When I’m feeling angry or frustrated I have the hardest time slowing down and listening to my inner artist. It’s because I want to will my obstacles all away and be in a resolved situation. Unfortunately that never works. The only way to truly move through an obstacle is to fully own it. That means, making room for my sad, my angry and my optimism for what is next. Sometimes I hope to skip the middle to get immediately to my optimistic future. But without that middle, I could never really get there.
There are always obstacles in life. Some can trigger us more than others. Those are the situations to really watch. That’s when we need to tune in the most. What do we need? What do we feel lacking? What will help us feel most acknowledged?
What if the world around us isn’t conspiring against us but with us? What if our perceived difficulties are other cues that we need to slow down and take some time to listen to our inner artist?
Our inner critic is actually an ally. When she comes out it’s a cue to us, it’s a message that we need some extra TLC. We need to do something special to make us feel acknowledged, honored, loved, etc. Without our inner critic, we may never recognize moments that we feel hurt or vulnerable and thus, be able to connect, share and grow. We might never take that creative risk, or acknowledge our creative heart.
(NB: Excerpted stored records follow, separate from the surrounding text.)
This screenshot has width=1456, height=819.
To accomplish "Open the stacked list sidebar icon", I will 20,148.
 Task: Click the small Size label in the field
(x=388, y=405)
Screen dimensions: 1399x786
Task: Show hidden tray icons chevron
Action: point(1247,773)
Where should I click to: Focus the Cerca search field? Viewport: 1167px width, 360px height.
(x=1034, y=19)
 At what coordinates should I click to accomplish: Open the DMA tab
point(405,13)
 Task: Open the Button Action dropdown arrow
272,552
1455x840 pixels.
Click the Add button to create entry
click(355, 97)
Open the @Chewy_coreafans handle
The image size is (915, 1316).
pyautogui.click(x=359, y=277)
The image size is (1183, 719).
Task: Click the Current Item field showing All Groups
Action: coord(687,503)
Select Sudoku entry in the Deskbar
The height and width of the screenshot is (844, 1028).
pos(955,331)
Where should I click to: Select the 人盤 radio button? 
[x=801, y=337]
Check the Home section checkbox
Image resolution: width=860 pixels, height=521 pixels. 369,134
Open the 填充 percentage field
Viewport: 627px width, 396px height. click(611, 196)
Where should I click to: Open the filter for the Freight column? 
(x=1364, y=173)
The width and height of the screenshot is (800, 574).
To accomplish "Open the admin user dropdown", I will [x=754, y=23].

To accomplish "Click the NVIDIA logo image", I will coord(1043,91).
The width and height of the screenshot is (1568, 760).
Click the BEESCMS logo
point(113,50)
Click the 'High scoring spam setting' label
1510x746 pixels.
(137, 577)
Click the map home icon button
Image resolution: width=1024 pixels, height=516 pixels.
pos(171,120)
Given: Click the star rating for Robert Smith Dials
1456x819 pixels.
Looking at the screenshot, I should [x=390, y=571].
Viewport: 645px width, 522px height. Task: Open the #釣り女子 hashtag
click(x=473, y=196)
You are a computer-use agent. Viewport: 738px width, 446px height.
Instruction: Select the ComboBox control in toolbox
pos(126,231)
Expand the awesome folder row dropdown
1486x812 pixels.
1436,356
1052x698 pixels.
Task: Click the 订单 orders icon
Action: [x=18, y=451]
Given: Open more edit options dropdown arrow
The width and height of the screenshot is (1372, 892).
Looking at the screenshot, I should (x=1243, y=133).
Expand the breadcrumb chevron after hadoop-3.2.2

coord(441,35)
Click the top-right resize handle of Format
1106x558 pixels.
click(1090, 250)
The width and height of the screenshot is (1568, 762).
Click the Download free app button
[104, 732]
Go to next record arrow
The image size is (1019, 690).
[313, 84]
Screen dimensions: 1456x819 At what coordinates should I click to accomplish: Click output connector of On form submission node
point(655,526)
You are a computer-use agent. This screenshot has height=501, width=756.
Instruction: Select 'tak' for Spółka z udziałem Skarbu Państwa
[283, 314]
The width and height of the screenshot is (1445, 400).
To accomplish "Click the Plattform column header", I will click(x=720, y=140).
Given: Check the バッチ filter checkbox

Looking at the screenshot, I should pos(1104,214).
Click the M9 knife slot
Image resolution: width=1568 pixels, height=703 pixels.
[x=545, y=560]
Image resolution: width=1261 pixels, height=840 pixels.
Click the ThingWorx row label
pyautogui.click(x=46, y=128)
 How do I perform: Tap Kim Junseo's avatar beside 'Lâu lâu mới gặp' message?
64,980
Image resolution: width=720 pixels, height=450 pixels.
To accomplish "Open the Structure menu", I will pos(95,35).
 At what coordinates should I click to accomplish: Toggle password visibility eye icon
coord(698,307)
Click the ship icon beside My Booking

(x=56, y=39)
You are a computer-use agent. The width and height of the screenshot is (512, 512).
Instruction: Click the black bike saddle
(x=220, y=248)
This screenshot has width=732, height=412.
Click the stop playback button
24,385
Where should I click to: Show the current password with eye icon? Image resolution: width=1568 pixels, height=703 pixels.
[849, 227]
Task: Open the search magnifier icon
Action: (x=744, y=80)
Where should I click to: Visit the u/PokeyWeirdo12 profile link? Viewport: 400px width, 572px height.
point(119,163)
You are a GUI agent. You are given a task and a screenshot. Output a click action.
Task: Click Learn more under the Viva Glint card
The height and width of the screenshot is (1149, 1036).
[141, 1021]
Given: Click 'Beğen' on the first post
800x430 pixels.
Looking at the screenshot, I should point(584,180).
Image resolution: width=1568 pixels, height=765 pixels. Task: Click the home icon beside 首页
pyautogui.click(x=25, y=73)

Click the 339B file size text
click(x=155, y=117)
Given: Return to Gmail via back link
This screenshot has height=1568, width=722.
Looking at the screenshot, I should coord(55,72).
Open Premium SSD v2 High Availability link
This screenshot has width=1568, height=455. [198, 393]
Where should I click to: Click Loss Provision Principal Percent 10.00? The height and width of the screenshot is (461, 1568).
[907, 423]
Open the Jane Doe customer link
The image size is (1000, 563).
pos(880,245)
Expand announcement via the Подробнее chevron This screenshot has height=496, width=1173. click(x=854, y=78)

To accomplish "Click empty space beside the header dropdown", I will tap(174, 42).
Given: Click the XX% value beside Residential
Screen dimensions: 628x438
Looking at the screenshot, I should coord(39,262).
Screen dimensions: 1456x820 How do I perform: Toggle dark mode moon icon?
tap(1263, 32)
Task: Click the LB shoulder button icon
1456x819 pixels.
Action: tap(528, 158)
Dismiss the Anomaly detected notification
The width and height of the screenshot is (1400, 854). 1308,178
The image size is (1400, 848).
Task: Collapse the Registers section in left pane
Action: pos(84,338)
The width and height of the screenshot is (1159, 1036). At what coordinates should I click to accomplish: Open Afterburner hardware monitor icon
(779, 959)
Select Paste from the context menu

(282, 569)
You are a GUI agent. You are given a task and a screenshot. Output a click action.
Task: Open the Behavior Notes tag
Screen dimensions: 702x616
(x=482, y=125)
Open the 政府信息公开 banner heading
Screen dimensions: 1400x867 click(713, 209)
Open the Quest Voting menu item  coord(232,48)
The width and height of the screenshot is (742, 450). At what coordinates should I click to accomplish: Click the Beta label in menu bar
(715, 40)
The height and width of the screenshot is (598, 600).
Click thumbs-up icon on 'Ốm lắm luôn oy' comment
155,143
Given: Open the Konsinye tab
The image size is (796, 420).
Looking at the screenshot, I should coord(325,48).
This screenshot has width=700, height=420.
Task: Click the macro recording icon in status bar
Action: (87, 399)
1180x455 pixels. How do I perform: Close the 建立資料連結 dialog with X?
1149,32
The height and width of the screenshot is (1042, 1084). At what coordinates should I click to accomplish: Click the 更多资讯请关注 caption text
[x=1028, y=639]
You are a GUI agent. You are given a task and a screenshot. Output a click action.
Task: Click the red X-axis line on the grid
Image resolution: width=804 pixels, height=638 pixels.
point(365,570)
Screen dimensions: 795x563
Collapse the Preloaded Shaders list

The next time you hear your inner critic stop what you are doing. Ask yourself: what do I need right now? What would make me feel loved/connected/creative right now instead? Sit quietly. Let your brain do it’s thing. Listen. After time your answers will come more quickly. It’s like exercise or learning a dance move: it gets easier with practice.
Once you hear your answer you know what to do. This includes telling your critic to go get some rest because your inner artist is now here and taking charge. And it means no matter how silly your idea was you should do it. For me, sometimes it means blowing bubbles. Or, it can mean taking a bath in the middle of the day after I’ve already showered. It can also mean gessoing my canvases or cleaning out my studio.
The next time I begin to bristle or feel the frustration of an obstacle where my stubborn determination wants to “power through,” I know that’s a sign. It’s a cue for me to stop what I’m doing. It’s time to take a break and acknowledge my feelings, my environment and really consider what it is that I want in that very moment. What do I really need? Somedays it’s to watch a film. Other days it’s to skype with a good friend. Or, ashtanga practice may do the trick. The hard part is listening and choosing to honor that inner artist, guiding us towards ease, grace and connection.